Around ten on Sunday night, I’d finished watching part of the HBO miniseries The Pacific (spoiler alert: the hero dies). As I waited for the DVD to rewind, I checked Twitter, which was exploding with messages about the imminent announcement by the president that Osama bin Laden was dead. I immediately switched over to NBC, where – after a few minutes of the emptiest talking-head chatter I’ve seen this side of the Super Bowl – the president came on and delivered what I thought were level, careful, and grave remarks about bin Laden and about the American military operation that resulted in his killing in Pakistan. I was shocked and pleased – shocked that “we got him,” as the previous president might have said, and pleased that the killer had been killed.

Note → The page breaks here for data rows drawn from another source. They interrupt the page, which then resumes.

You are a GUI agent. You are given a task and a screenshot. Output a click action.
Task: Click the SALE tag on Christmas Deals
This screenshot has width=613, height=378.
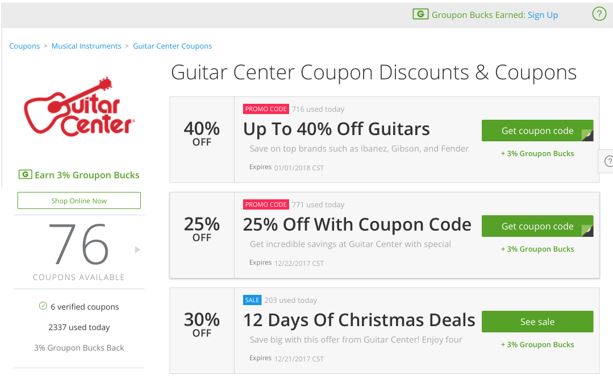(x=252, y=300)
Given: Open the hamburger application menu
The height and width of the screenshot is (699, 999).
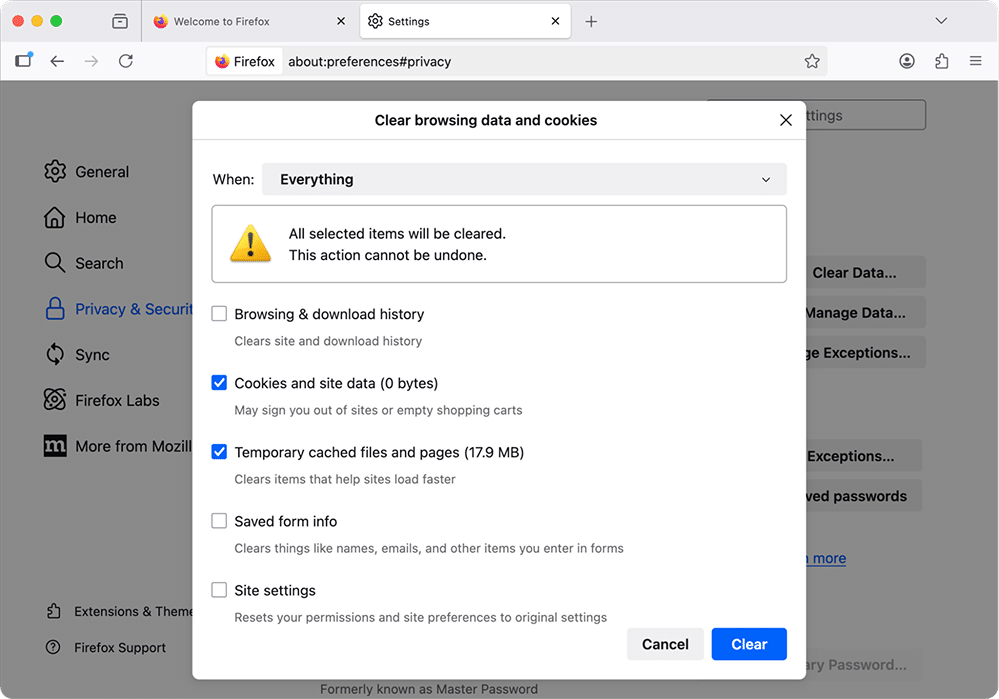Looking at the screenshot, I should [975, 61].
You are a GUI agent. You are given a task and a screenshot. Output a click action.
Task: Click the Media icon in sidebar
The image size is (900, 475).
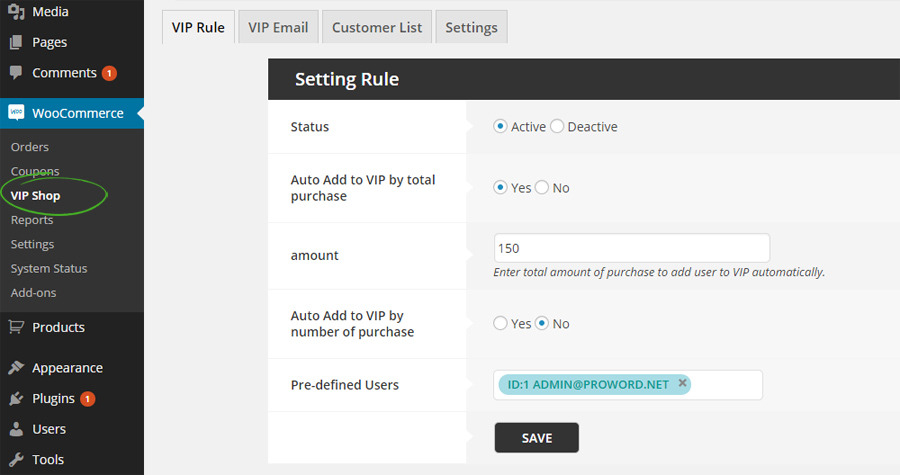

Predictably, I spend good parts of Monday digesting material on the assassination, some of which was thought-provoking, some of which was informative, and some of which was celebratory. All this webstuff had two main effects:
- Draining some of the U-S-A!-ness from my reaction to the news, and replacing it with a sense of grim satisfaction in seeing the killer killed.
- A deepening interest in the details of how bin Laden was sheltered within Pakistan (presumably by elements of that country’s government) and how bin Laden was finally tracked down and killed.
Below is some of the more interesting webstuff I’ve seen so far. Other links are welcome.
For over two decades, bin Laden has been al Qaeda’s leader and symbol, and has continued to plot attacks against our country and our friends and allies. The death of bin Laden marks the most significant achievement to date in our nation’s effort to defeat al Qaeda.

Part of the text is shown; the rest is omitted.